— start —
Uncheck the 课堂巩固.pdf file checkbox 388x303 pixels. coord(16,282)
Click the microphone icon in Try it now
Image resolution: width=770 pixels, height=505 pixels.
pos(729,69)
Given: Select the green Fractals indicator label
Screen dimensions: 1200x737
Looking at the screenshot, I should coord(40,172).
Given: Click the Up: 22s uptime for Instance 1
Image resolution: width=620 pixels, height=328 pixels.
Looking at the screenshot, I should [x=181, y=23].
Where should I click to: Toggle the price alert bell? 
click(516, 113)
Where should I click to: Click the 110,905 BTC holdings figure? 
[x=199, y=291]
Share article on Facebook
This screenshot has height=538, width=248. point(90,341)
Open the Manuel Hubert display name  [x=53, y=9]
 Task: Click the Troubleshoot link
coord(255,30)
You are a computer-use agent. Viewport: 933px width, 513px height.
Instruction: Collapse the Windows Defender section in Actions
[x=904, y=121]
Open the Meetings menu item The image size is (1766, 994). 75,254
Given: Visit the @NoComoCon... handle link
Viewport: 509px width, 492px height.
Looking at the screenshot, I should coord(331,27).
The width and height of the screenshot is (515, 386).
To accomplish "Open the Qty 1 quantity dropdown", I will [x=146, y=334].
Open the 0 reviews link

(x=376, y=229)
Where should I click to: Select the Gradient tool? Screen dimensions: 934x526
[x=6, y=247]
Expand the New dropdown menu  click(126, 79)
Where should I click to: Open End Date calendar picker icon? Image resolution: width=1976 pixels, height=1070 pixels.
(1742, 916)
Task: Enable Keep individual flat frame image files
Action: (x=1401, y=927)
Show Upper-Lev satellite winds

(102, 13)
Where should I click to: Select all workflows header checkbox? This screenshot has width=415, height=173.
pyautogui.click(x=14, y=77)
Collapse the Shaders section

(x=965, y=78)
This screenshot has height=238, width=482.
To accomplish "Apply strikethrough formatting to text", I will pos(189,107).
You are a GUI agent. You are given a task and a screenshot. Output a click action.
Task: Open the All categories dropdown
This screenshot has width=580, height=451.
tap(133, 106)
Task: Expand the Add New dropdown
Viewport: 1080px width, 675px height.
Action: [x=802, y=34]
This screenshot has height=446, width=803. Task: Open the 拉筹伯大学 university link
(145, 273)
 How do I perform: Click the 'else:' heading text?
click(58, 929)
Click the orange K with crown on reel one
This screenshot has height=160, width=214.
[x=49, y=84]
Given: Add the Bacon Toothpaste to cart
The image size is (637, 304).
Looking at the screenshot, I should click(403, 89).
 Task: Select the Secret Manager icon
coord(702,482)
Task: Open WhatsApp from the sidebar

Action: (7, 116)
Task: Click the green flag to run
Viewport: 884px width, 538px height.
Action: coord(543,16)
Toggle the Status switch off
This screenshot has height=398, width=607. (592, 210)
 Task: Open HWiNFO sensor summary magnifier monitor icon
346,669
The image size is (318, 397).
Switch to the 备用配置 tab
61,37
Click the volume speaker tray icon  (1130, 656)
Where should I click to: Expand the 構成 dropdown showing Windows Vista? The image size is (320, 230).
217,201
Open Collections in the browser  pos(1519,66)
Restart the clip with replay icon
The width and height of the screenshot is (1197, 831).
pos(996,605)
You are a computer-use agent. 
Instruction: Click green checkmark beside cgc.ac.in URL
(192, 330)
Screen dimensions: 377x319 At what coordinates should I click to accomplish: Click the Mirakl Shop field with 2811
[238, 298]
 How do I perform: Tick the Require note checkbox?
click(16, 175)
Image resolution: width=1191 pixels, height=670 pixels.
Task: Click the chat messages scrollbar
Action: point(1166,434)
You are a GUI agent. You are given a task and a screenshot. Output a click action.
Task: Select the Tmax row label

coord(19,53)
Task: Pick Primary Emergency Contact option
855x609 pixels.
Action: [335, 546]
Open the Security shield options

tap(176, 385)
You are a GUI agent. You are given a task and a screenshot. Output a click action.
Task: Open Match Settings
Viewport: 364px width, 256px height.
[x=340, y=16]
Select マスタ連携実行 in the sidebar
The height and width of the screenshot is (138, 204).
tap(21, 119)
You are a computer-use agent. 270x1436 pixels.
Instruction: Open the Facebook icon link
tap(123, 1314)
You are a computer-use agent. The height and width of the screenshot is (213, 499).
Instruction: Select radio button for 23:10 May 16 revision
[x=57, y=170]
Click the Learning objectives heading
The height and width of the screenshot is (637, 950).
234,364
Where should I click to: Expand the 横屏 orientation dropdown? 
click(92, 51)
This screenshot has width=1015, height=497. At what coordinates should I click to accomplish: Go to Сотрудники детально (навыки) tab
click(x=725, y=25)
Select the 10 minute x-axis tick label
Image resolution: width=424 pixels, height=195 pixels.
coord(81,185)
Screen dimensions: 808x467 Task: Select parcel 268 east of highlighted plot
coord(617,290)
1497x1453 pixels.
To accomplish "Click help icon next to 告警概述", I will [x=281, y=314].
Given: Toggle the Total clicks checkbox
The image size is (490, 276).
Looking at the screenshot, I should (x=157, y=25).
— end —
◆ Exercise prompt
Rewrite the items above, replacing "Where should I click to" with "Where do I click to" wherever it occurs and leaving everything else the same.

◆ Response
Uncheck the 课堂巩固.pdf file checkbox 388x303 pixels. coord(16,282)
Click the microphone icon in Try it now
Image resolution: width=770 pixels, height=505 pixels.
pos(729,69)
Given: Select the green Fractals indicator label
Screen dimensions: 1200x737
Looking at the screenshot, I should coord(40,172).
Given: Click the Up: 22s uptime for Instance 1
Image resolution: width=620 pixels, height=328 pixels.
Looking at the screenshot, I should [x=181, y=23].
Where do I click to: Toggle the price alert bell? 
click(516, 113)
Where do I click to: Click the 110,905 BTC holdings figure? 
[x=199, y=291]
Share article on Facebook
This screenshot has height=538, width=248. point(90,341)
Open the Manuel Hubert display name  [x=53, y=9]
 Task: Click the Troubleshoot link
coord(255,30)
You are a computer-use agent. Viewport: 933px width, 513px height.
Instruction: Collapse the Windows Defender section in Actions
[x=904, y=121]
Open the Meetings menu item The image size is (1766, 994). 75,254
Given: Visit the @NoComoCon... handle link
Viewport: 509px width, 492px height.
Looking at the screenshot, I should coord(331,27).
The width and height of the screenshot is (515, 386).
To accomplish "Open the Qty 1 quantity dropdown", I will [x=146, y=334].
Open the 0 reviews link

(x=376, y=229)
Where do I click to: Select the Gradient tool? Screen dimensions: 934x526
[x=6, y=247]
Expand the New dropdown menu  click(126, 79)
Where do I click to: Open End Date calendar picker icon? Image resolution: width=1976 pixels, height=1070 pixels.
(1742, 916)
Task: Enable Keep individual flat frame image files
Action: (x=1401, y=927)
Show Upper-Lev satellite winds

(102, 13)
Where do I click to: Select all workflows header checkbox? This screenshot has width=415, height=173.
pyautogui.click(x=14, y=77)
Collapse the Shaders section

(x=965, y=78)
This screenshot has height=238, width=482.
To accomplish "Apply strikethrough formatting to text", I will pos(189,107).
You are a GUI agent. You are given a task and a screenshot. Output a click action.
Task: Open the All categories dropdown
This screenshot has width=580, height=451.
tap(133, 106)
Task: Expand the Add New dropdown
Viewport: 1080px width, 675px height.
Action: [x=802, y=34]
This screenshot has height=446, width=803. Task: Open the 拉筹伯大学 university link
(145, 273)
 How do I perform: Click the 'else:' heading text?
click(58, 929)
Click the orange K with crown on reel one
This screenshot has height=160, width=214.
[x=49, y=84]
Given: Add the Bacon Toothpaste to cart
The image size is (637, 304).
Looking at the screenshot, I should click(403, 89).
 Task: Select the Secret Manager icon
coord(702,482)
Task: Open WhatsApp from the sidebar

Action: (7, 116)
Task: Click the green flag to run
Viewport: 884px width, 538px height.
Action: coord(543,16)
Toggle the Status switch off
This screenshot has height=398, width=607. (592, 210)
 Task: Open HWiNFO sensor summary magnifier monitor icon
346,669
The image size is (318, 397).
Switch to the 备用配置 tab
61,37
Click the volume speaker tray icon  (1130, 656)
Where do I click to: Expand the 構成 dropdown showing Windows Vista? The image size is (320, 230).
217,201
Open Collections in the browser  pos(1519,66)
Restart the clip with replay icon
The width and height of the screenshot is (1197, 831).
pos(996,605)
You are a computer-use agent. 
Instruction: Click green checkmark beside cgc.ac.in URL
(192, 330)
Screen dimensions: 377x319 At what coordinates should I click to accomplish: Click the Mirakl Shop field with 2811
[238, 298]
 How do I perform: Tick the Require note checkbox?
click(16, 175)
Image resolution: width=1191 pixels, height=670 pixels.
Task: Click the chat messages scrollbar
Action: point(1166,434)
You are a GUI agent. You are given a task and a screenshot. Output a click action.
Task: Select the Tmax row label

coord(19,53)
Task: Pick Primary Emergency Contact option
855x609 pixels.
Action: [335, 546]
Open the Security shield options

tap(176, 385)
You are a GUI agent. You are given a task and a screenshot. Output a click action.
Task: Open Match Settings
Viewport: 364px width, 256px height.
[x=340, y=16]
Select マスタ連携実行 in the sidebar
The height and width of the screenshot is (138, 204).
tap(21, 119)
You are a computer-use agent. 270x1436 pixels.
Instruction: Open the Facebook icon link
tap(123, 1314)
You are a computer-use agent. The height and width of the screenshot is (213, 499).
Instruction: Select radio button for 23:10 May 16 revision
[x=57, y=170]
Click the Learning objectives heading
The height and width of the screenshot is (637, 950).
234,364
Where do I click to: Expand the 横屏 orientation dropdown? 
click(92, 51)
This screenshot has width=1015, height=497. At what coordinates should I click to accomplish: Go to Сотрудники детально (навыки) tab
click(x=725, y=25)
Select the 10 minute x-axis tick label
Image resolution: width=424 pixels, height=195 pixels.
coord(81,185)
Screen dimensions: 808x467 Task: Select parcel 268 east of highlighted plot
coord(617,290)
1497x1453 pixels.
To accomplish "Click help icon next to 告警概述", I will [x=281, y=314].
Given: Toggle the Total clicks checkbox
The image size is (490, 276).
Looking at the screenshot, I should (x=157, y=25).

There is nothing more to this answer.